Chinese Police Bust Illegal Crypto Ring Worth Nearly $2 Billion - Latest Global News

Chinese Police Bust Illegal Crypto Ring Worth Nearly $2 Billion

Recently, Chinese police in the city of Chengdu uncovered a massive illegal banking crime involving the popular stablecoin Tether (USDT). The value of the illegal operation, which facilitated the exchange of foreign currencies, is estimated at around $1.9 billion.

The news comes just days after reports that Chinese authorities shut down another very similar operation that facilitated illegal currency exchanges between the Chinese Yuan and the South Korean Won using cryptocurrencies as a medium.

According to a media report from Chengdu Metropolitan Police, 193 suspects were arrested in 26 provinces in connection with the underground banking operation. Authorities also successfully dismantled two related operations in Fujian and Hunan provinces. In addition, police have frozen 149 million yuan (approximately $20 million) related to the illegal USDT banking activities.

Circumventing the Chinese Crypto Ban

The underground banking operation reportedly began in January 2021 and was primarily used to smuggle medicines, cosmetics and fixed assets abroad. Despite China’s comprehensive ban on crypto-related activities, Chinese traders continue to find ways to circumvent the ban and use crypto assets in alternative ways.

A report from Kyros Ventures shows that Chinese traders are among the largest stablecoin holders in the world: 33.3% of Chinese investors hold multiple stablecoins, second only to Vietnam at 58.6%.

In recent years, the Chinese government has issued a series of bans on cryptocurrency use, exchanges, and Bitcoin mining operations. However, the local population has repeatedly found ways to circumvent these restrictions.

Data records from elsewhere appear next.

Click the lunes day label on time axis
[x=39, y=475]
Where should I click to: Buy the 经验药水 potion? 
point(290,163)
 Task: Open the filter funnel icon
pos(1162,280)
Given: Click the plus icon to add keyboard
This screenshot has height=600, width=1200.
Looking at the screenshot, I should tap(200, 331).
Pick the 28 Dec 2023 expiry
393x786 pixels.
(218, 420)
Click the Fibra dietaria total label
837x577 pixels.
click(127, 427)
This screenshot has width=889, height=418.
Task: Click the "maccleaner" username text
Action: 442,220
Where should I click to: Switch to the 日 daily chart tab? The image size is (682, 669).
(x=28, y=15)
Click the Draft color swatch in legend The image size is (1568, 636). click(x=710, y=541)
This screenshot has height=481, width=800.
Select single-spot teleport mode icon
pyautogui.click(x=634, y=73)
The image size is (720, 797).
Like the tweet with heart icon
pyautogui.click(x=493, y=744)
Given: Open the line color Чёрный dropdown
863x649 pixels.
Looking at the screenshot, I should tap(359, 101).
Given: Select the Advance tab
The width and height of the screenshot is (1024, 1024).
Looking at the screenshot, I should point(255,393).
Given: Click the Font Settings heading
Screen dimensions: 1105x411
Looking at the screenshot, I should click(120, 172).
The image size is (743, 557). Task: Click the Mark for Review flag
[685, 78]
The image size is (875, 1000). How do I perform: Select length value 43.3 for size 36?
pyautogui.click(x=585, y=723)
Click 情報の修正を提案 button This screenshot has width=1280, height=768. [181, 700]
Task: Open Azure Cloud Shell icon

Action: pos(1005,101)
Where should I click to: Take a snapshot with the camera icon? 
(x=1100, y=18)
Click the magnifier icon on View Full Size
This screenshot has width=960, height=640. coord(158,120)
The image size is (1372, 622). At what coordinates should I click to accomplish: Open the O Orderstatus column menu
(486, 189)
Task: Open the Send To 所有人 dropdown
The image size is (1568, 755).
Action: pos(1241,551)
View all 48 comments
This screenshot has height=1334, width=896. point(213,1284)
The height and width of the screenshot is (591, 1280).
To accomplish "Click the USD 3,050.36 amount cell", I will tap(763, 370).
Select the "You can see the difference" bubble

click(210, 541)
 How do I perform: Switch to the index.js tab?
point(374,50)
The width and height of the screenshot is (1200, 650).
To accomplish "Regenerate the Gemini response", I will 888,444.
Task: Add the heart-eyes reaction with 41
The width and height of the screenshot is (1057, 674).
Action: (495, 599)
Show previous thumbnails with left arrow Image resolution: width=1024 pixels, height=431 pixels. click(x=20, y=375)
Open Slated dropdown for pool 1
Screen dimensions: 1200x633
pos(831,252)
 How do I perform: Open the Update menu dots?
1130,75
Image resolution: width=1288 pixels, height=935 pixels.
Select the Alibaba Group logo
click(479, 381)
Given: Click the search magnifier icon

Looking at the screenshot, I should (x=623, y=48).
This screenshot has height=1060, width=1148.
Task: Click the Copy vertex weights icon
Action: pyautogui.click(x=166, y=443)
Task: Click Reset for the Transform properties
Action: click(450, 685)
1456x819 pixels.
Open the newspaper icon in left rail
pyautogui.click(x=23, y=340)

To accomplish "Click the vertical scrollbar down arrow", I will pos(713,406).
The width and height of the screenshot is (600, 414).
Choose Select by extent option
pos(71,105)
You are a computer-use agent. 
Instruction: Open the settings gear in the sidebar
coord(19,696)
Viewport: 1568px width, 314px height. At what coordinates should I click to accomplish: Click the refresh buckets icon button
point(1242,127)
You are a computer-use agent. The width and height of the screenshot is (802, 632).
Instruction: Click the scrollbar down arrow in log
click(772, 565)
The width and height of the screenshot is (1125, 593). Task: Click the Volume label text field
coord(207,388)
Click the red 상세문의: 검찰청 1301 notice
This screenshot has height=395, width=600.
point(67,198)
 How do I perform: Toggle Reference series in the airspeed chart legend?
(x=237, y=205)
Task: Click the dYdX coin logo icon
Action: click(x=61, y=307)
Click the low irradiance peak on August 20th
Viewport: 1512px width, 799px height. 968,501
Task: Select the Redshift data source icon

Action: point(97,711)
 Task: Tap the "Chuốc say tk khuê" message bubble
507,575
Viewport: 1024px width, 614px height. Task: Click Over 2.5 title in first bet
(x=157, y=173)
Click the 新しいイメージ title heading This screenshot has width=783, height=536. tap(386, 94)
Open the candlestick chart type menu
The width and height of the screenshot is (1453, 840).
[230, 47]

After the Bitcoin mining ban, China’s contribution to the Bitcoin network’s hash rate initially declined, but surprisingly, despite the ban, it rose to second place within a year. After the country banned centralized exchanges, Chinese traders shifted their focus to decentralized exchanges and significantly increased the use of decentralized finance-based protocols. Some traders have even resorted to virtual private networks to defy the ban.

Although Chinese authorities are largely hostile to cryptocurrencies, there are still some local developments taking place in the industry. Hong Kong fund managers applied for approval for spot Bitcoin and Ethereum ETFs in mid-April, only to see them approved just days later. Earlier this month, both products became available on the local exchange.